Compared with prior art, in order to effectively and accurately detect the metabolic pathway of pyridimine nucleosides drug, this
Invention is used using anhydrous benzene as solvent, double labelling urea-(13C,15N2) and propiolic acid be that raw material carries out cyclization, crude product is through de-
Color and recrystallization after obtain double labelling uracil-(13C,15N2).In Ar2Under atmosphere, acetonitrile as solvents, double labelling uracil-
(13C,15N2) and 1- acetoxyl group -2,3,5- thribenzoyl-β-D-RIBOSE be stirred, then use glass syringe
Hexamethyldisilazane and trifluoromethane sulfonic acid trimethyl silicone grease is added.The intermediate obtained after post-treated is hydrolyzed with ammonium hydroxide,
Can be obtained double labelling uridine-(13C,15N2).Yield >=72% (with double labelling urea-(13C,15N2) meter),13C and15N
Abundance is both greater than 98% (being measured with the liquid chromatograph-mass spectrometer and MAT271 isotope mass spectrometer of Thermo), and chemistry is pure
Degree is greater than 99% (the Mahna-IR550 determination of infrared spectroscopy of Waters liquid chromatogram and Nicole company).The method label13C,15N2Isotope simple process, yield is higher, and isotope abundance does not decline, and is suitble to Laboratory Production double labelling uridine diphosphate
Glycosides-(13C,15N2)。
Specific embodiment
It elaborates below to the embodiment of the present invention, the present embodiment carries out under the premise of the technical scheme of the present invention
Implement, the detailed implementation method and specific operation process are given, but protection scope of the present invention is not limited to following implementation
Example.
Embodiment 1
Take double labelling urea-(13C,15N2) 10mmol and propiolic acid 15mmol be added in the solution that anhydrous benzene is solvent,
80 DEG C are reacted 40 hours, are separated water into during the reaction with water segregator, obtained dark red solution is added in ice water, are stood
There is the crystal of uracil to be precipitated, 4 DEG C stand overnight.Crystallization double labelling uracil-(13C,15N2) filtering, it is dried in vacuo, obtains
1.01g product (1).
In Ar2Under atmosphere, using acetonitrile as solvent, by 10mmol uracil-(13C,15N2) and 20mmol 1- acetoxyl group-
2,3,5- thribenzoyl-β-D-RIBOSE is added in solution, is stirred at room temperature, and is then placed in cooling in ice bath, uses glass
60mmol hexamethyldisilazane and 5mmol trifluoromethane sulfonic acid trimethyl silicone grease, solution after stirring is successively added in glass syringe
Clarification, 0 DEG C stirring 30 minutes after be stirred overnight at room temperature.

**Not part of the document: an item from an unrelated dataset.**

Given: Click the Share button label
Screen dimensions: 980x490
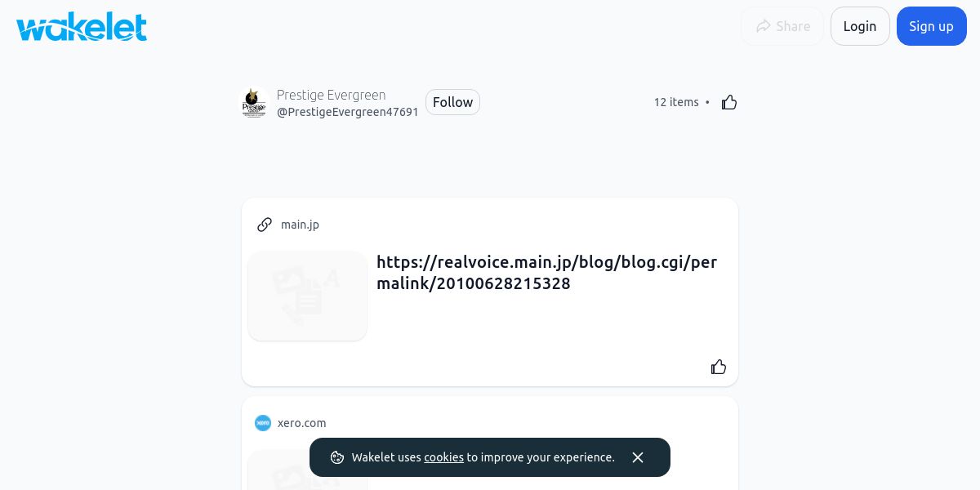Looking at the screenshot, I should (793, 26).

Reaction solution is spin-dried for solvent, residue is dissolved in ethyl acetate, with saturation Na2CO3It is washed till pH neutrality, is saturated NaCl
Organic phase 3 times are washed, organic phase anhydrous Na2SO4It is dried overnight.Filtering obtains intermediate (2) after being spin-dried for solvent.

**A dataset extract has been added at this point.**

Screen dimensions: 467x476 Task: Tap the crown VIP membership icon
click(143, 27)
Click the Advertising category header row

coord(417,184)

Intermediate (2) is dissolved in methanol, 10% ammonium hydroxide is added, solution ammonia hydrolyzes 20 hours at room temperature, thick after being spin-dried for
Product CH3OH-CH2Cl2Silica gel column purification is crossed as eluent, product is obtained and is washed with n-hexane, colorless solid is obtained after vacuum drying is
For target product double labelling uridine-(13C,15N2), total recovery be 72.5% (with double labelling urea-(13C,15N2) meter)

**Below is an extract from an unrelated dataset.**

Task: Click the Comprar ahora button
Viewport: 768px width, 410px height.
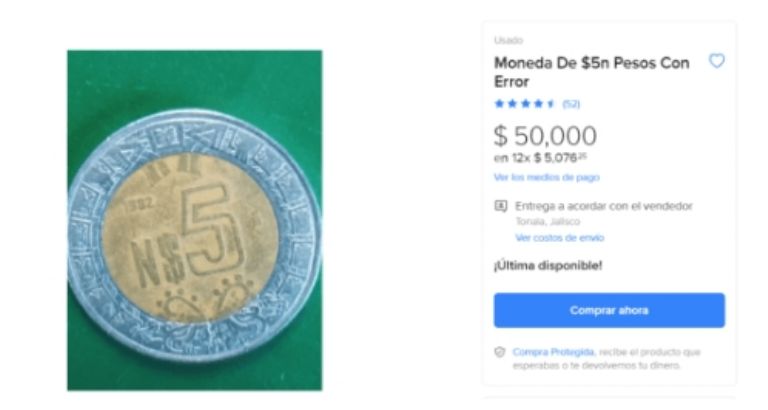Action: pyautogui.click(x=609, y=311)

,13C >=98%,15N >=98%, chemical purity >=99%.
Embodiment 2
Take double labelling urea-(13C,15N2) 10mmol and propiolic acid 10mmol be added in the solution that anhydrous benzene is solvent,
20 DEG C are reacted 20 hours, are separated water into during the reaction with water segregator, obtained dark red solution is added in ice water, are stood
There is the crystal of uracil to be precipitated, 4 DEG C stand overnight.Crystallization double labelling uracil-(13C,15N2) filtering, it is dried in vacuo, obtains
0.86g product (1).
In Ar2Under atmosphere, using acetonitrile as solvent, by 10mmol uracil-(13C,15N2) and 13mmol 1- acetoxyl group-
2,3,5- thribenzoyl-β-D-RIBOSE is added in solution, is stirred at room temperature, and is then placed in cooling in ice bath, uses glass
30mmol hexamethyldisilazane and 10mmol trifluoromethane sulfonic acid trimethyl silicone grease, solution after stirring is successively added in glass syringe
Clarification, 0 DEG C stirring 30 minutes after be stirred overnight at room temperature.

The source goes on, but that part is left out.